I remember watching the 1981 film "Ticket To Heaven" when I was a kid, starting to ask questions about faith and belief and dogma, and the notion of cults and deprogramming freaked me out. I also remember when the Jonestown suicides happened, and looking at the photos of all those bodies, each of them a believer, and being struck by the profound sorrow of investing your full identity into something that you believe will free or elevate your soul, only to end up a dead, dirty sack of meat, betrayed and left to rot in some third-world hellhole.
This weekend, another fringe figure has convinced his followers that the end of the world is nigh, the third time this particular idiot has picked a date to claim the same thing. I'm not sure how you earn and second and third try at this, but people keep putting their faith in him. And at least with him, it seems like the worst that will happen to his followers when Sunday rolls around will be a sense of disappointment and, in the most self-aware few, embarrassment at ever having believed his drivel. Maybe a few will even snap out of their delusions.
And, no, I don't mean all believers in all things are delusional, but I do think anyone who believes that any man walking around on this planet has a calendar that already has the end date circled is a fool. From the outside, it seems like it would be an easy thing to do, shake off this sort of doomsday nonsense. You'd think that his followers could just realize something isn't true, pick up, and move on. But the human mind can be much like a cruise ship, slow to turn around once it's been set on a course. And for many people who have undergone the sort of personality-shattering indoctrination that is part of many of these cults, it is impossible to find their way back to normal without the help and support of friends, family, and a trained professional.
But what if you had to do exactly that, all by yourself?
That's the question lurking at the malignant heart of Sean Durkin's "Martha Marcy May Marlene," which made its debut earlier in the year at Sundance, but which I caught up with at Cannes. It's a strong, subtle film featuring a powerful performance by Elizabeth Olsen, who seems to have arrived this year as a new face with an old soul. She may be the younger sister to the Olsen twins, but she's a better actor than both of them combined. At the start of the film, we're on the rural property shared by the followers of Patrick (John Hawkes, exactly as creepy as he needs to be), and after group dinner one night, Marcy May (Olsen) casually strolls out the front door, looks to see if anyone's watching, and bolts for the woods. The other young men and women go looking for her, but she gets away. She makes it to a local town where she manages to call her sister Lucy (Sarah Paulson). She sounds confused, scared, disconnected from reality.

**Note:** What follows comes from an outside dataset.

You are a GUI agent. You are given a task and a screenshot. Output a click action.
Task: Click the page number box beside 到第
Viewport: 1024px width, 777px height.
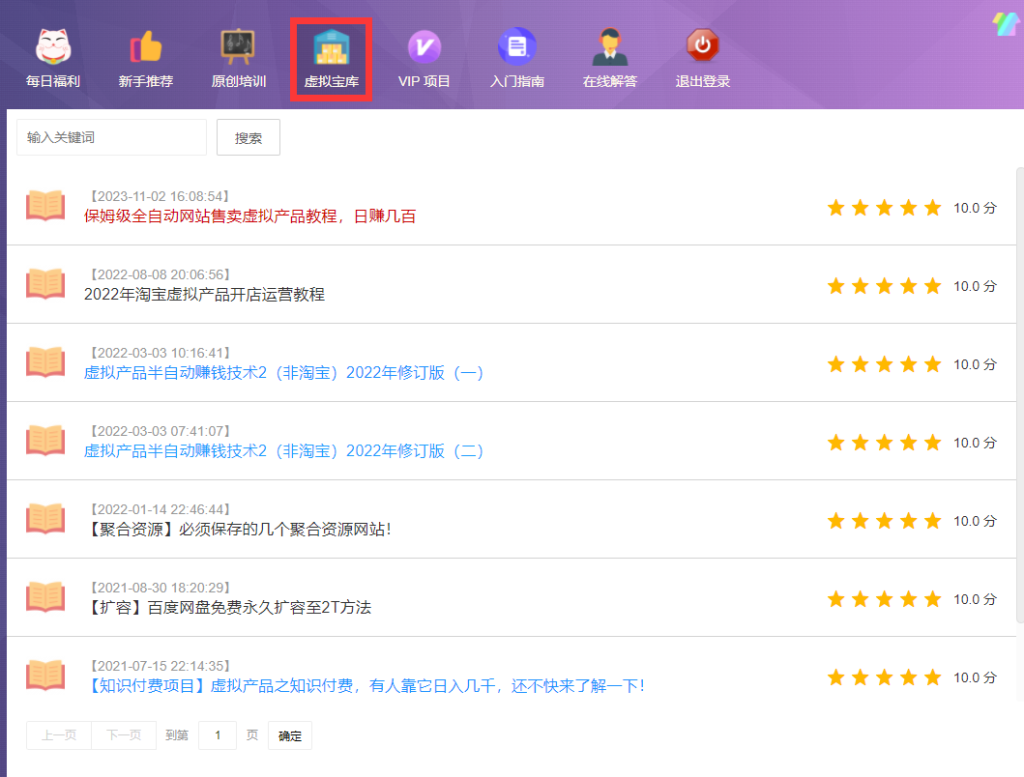pyautogui.click(x=217, y=735)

The rest of the film plays out in two distinct temporal tracks. In one, we see how Martha (which turns out to be the real name of "Marcy May") came to the cult, joined, as broken down and rebuilt, and what finally led to her escape. And in the other, she doesn't tell her sister a word about where she's been or what happened to her. It's a bold choice, and as a result, Lucy and her husband Ted (Hugh Dancy) have no idea what they're dealing with. They think Martha's irresponsible, unfocused, even immature, but they have no way of understanding just how damaged she really is. They think some gentle encouragement and a few stern conversations about making career choices will be enough to wipe away whatever she's been up to during her two-year-long lost weekend.

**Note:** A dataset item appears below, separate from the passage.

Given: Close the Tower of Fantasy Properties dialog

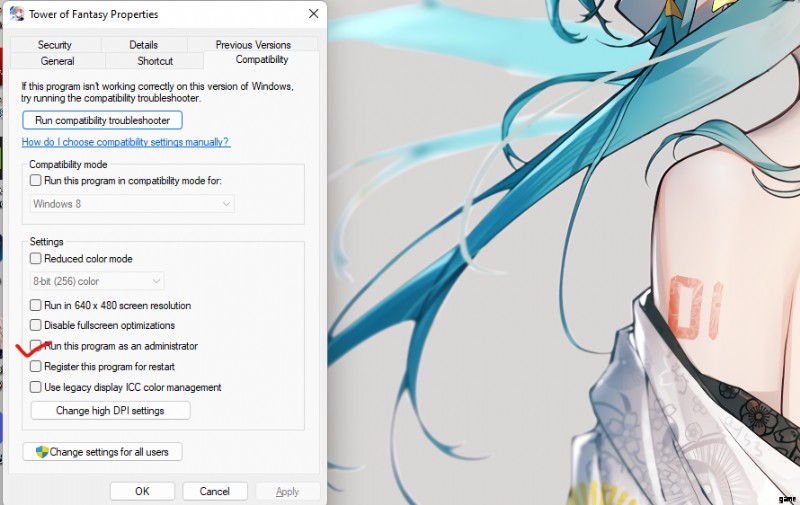Looking at the screenshot, I should 314,14.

Olsen is particularly effective as a girl wrestling with her identity, waging a private war, torn in two directions equally. Martha's no dummy, and she knows that lines were crossed and would have been crossed again if she'd stayed with Patrick and his followers. But Marcy May found something with those people, something she needed, something she's reluctant to leave behind.

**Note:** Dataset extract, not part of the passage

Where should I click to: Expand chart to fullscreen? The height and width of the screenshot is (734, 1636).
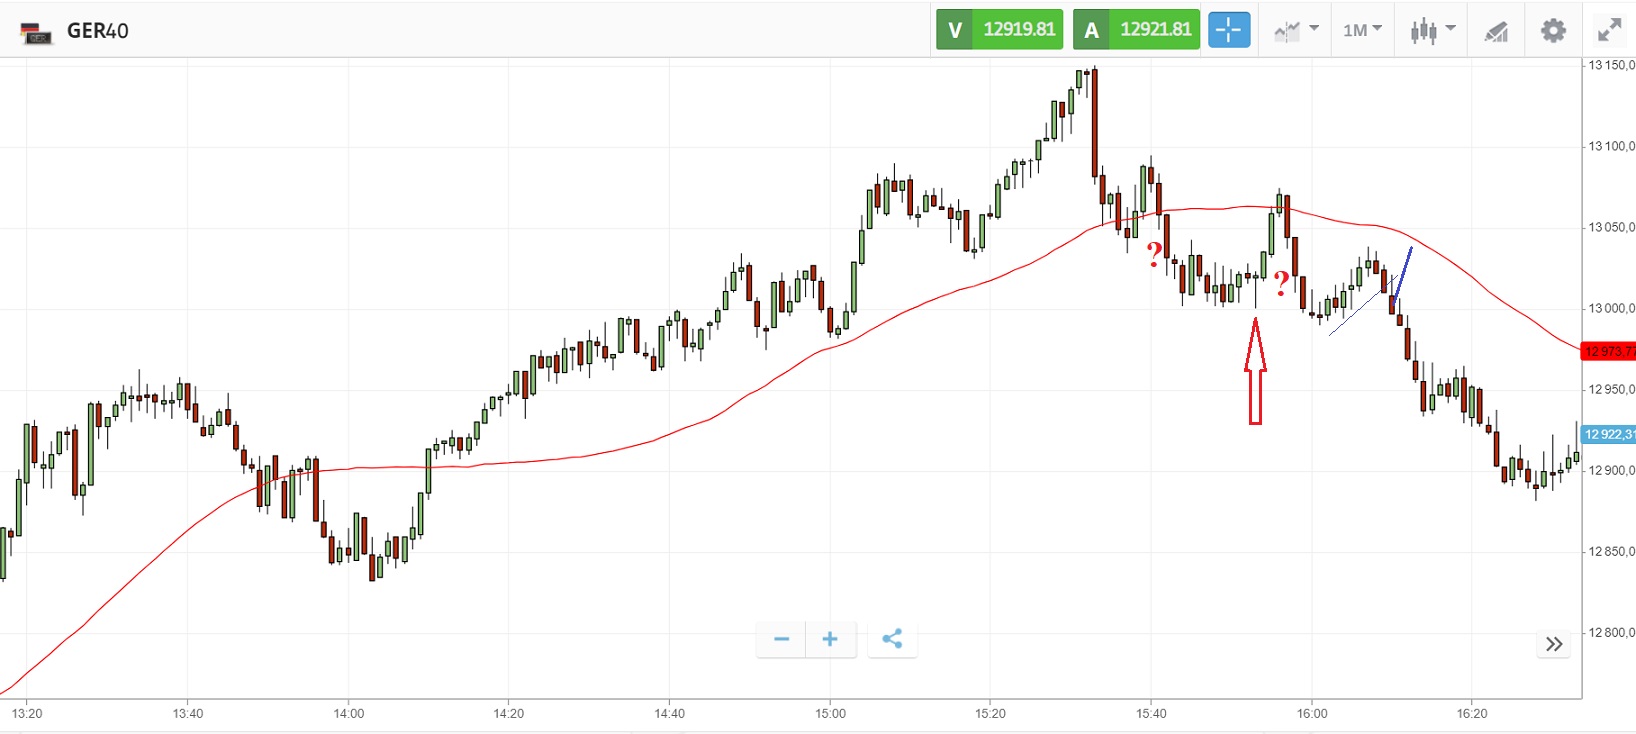coord(1609,30)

Her relationship with her sister also makes her struggle a difficult one. Paulson is very good at conveying the sense of responsibility that Lucy feels for her fragile baby bird of a sister, but she's also emotionally difficult, dealing with her own issues, and easily frustrated because she isn't dealing with all the facts. The two of them have some harrowing emotional ground to cover in the film, and both Olsen and Paulson are flawless in the way they hadle it, as are Hawkes, Dancy, professional creep Brady Corbett, and the rest of Patrick's cult family.
Technically, the film is spare and clean and impressive, and overall, I would absolutely recommend it. I've got one hesitation, though, and your mileage may vary on this. I admire ambiguity in my movies, and some of my favorite films end at a moment designed to frustrate or provoke. Durkin's choice here feels a little arbitrary to me, though, coy rather than considered. Given the obvious control on display througout, I'm sure the ending does exactly what he means for it to do. I just found it played like a cliche as a choice, and I feel like he could have taken the film all the way instead of ditching out for what is, in my opinion, a fairly cheap effect.
Even so, "Martha Marcy May Marlene" is one of the strongest films I've seen so far this year, and you owe it to yourself to join up when you get the chance. As long as we all survive tomorrow.
"Martha Marcy May Marlene" will be in theaters October 7, 2011, in limited release.